- [Task details]: Take the entries below and reproduce exactly the portion that begins at the line containing "Task: Click the dark 'awesome' badge label" and ends at the line containing "1280x720 pixels. How", keeping both ends, dropping pictures, and adding nothing else.

- [Task data]:
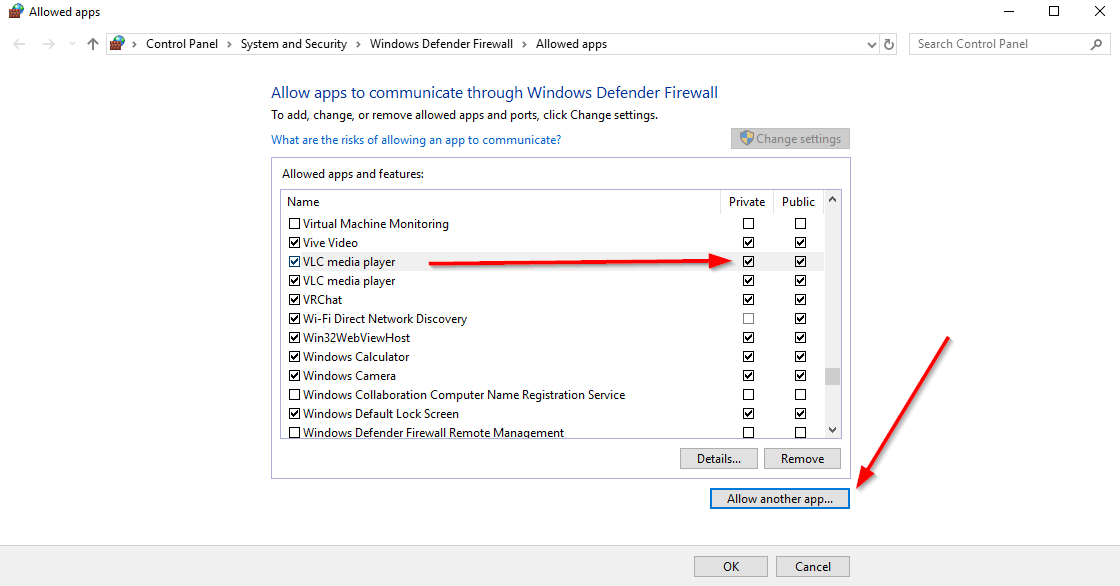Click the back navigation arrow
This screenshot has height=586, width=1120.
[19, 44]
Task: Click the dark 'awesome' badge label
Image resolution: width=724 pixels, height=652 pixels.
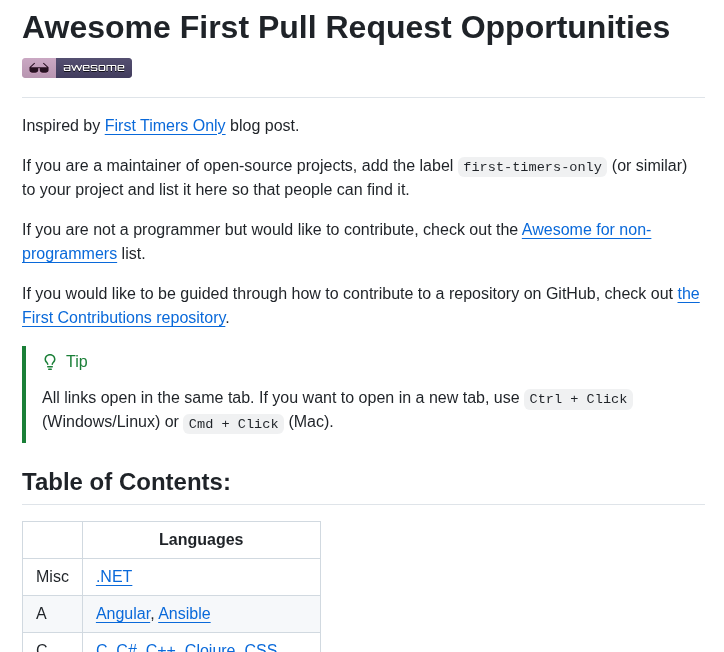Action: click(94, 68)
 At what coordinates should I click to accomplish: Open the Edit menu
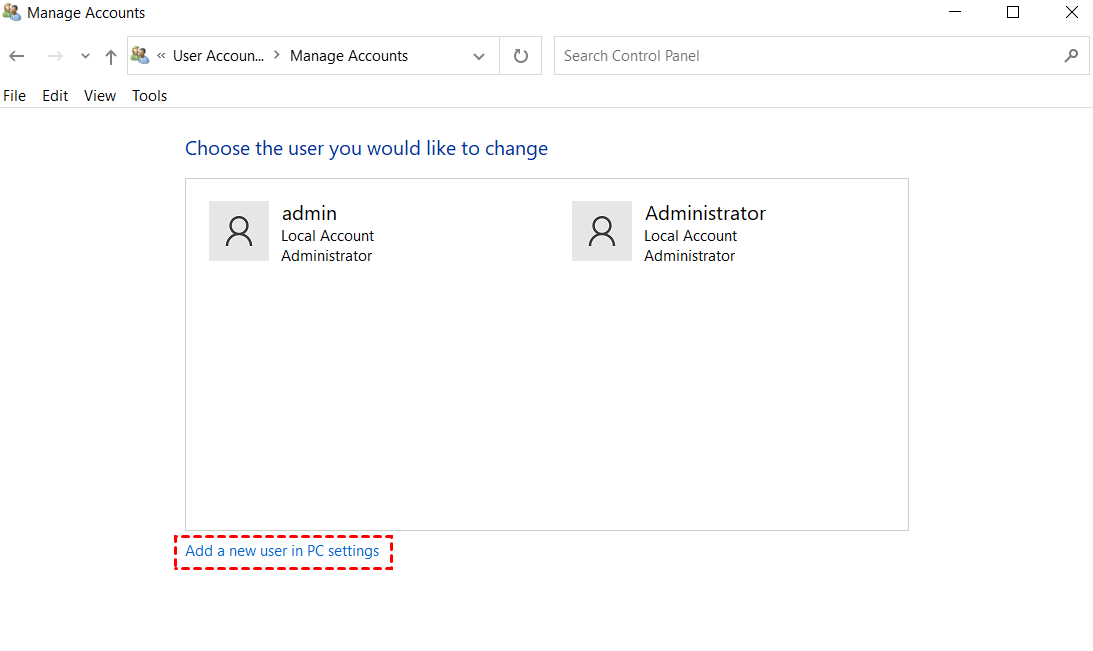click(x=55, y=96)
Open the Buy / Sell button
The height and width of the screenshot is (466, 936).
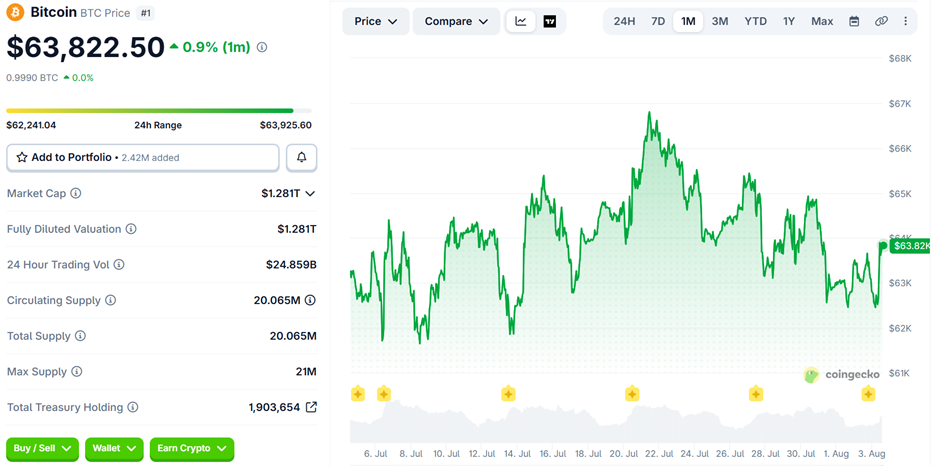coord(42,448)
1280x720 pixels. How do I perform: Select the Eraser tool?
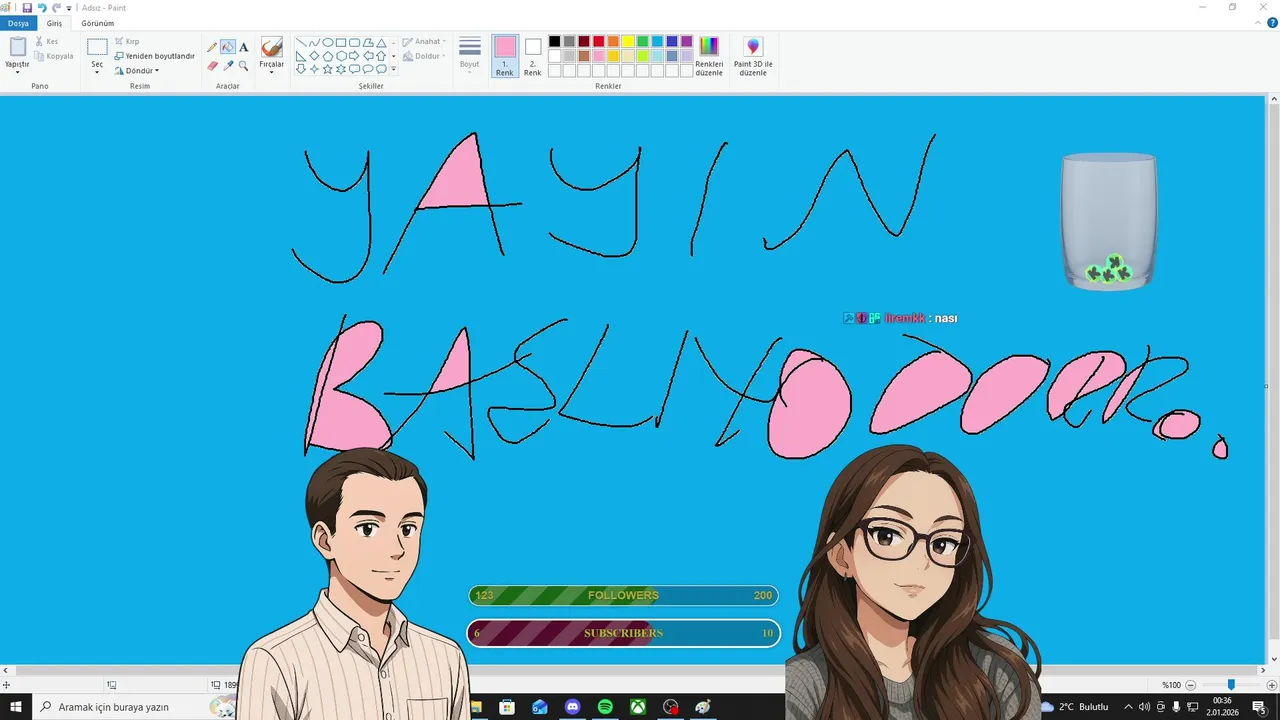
---
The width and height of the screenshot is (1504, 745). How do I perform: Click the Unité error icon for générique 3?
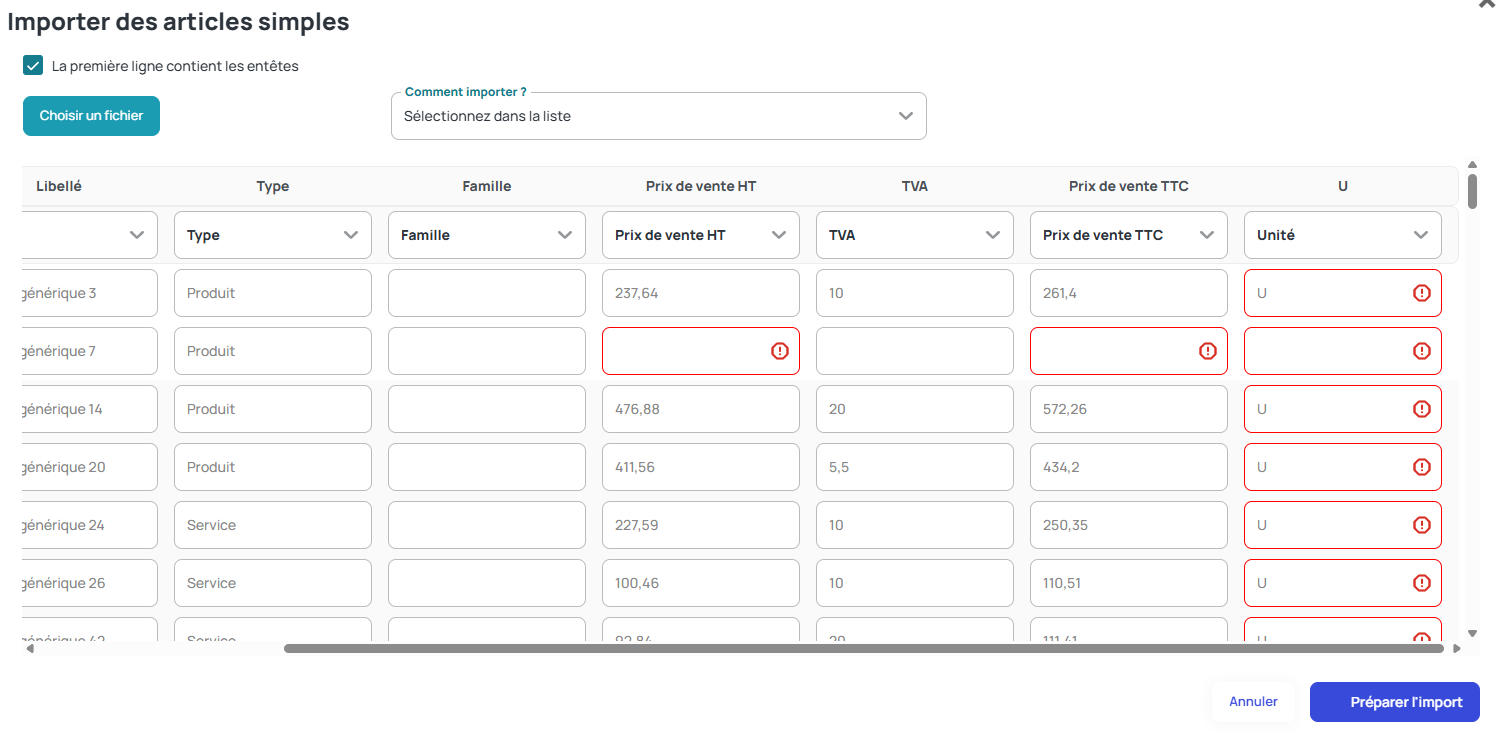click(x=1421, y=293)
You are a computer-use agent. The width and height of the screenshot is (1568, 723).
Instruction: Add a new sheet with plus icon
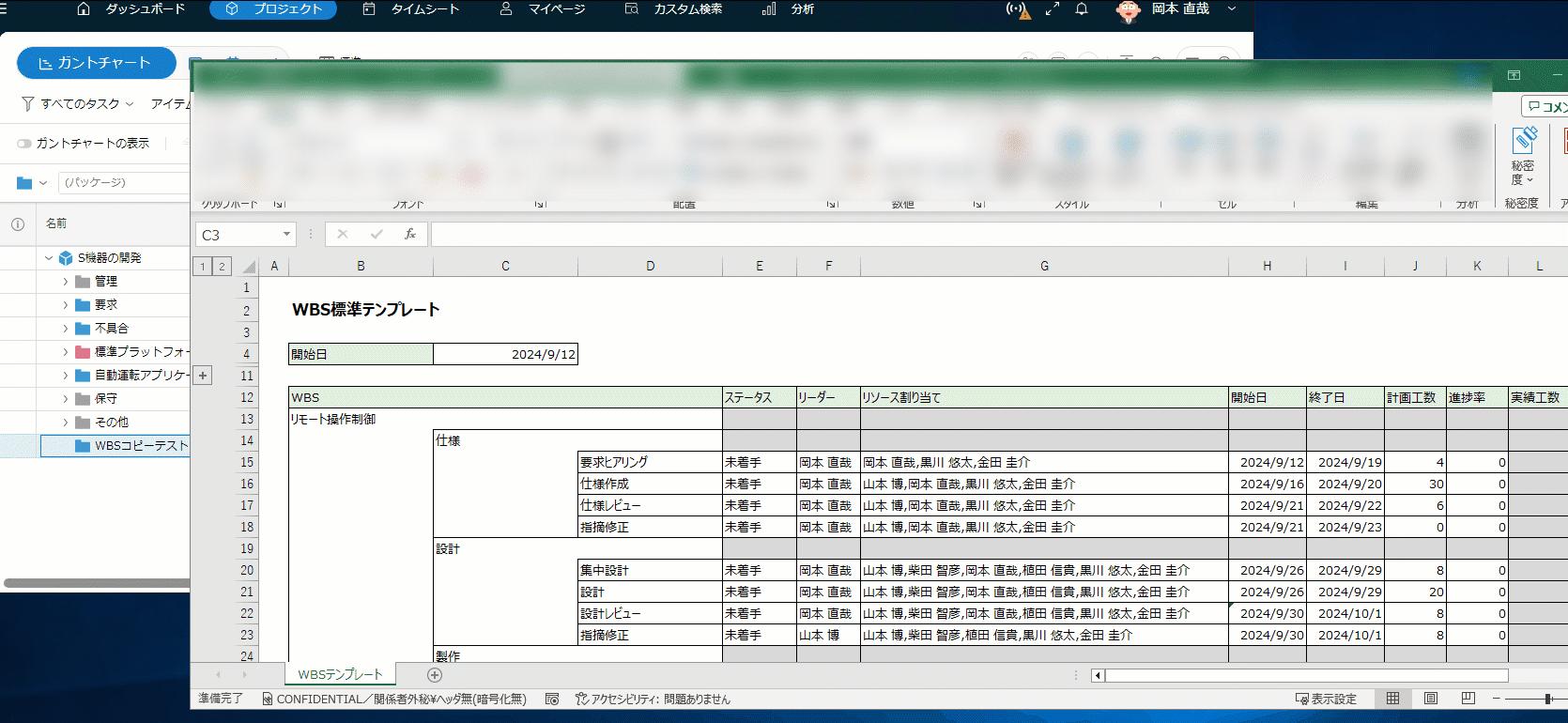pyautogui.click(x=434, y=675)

- [Solved problem]:
Task: Click the dark 'awesome' badge label
Image resolution: width=724 pixels, height=652 pixels.
Action: click(94, 68)
 At what coordinates should I click to accomplish: Open the Edit menu
click(x=55, y=96)
Open the Buy / Sell button
The height and width of the screenshot is (466, 936).
coord(42,448)
1280x720 pixels. How do I perform: Select the Eraser tool?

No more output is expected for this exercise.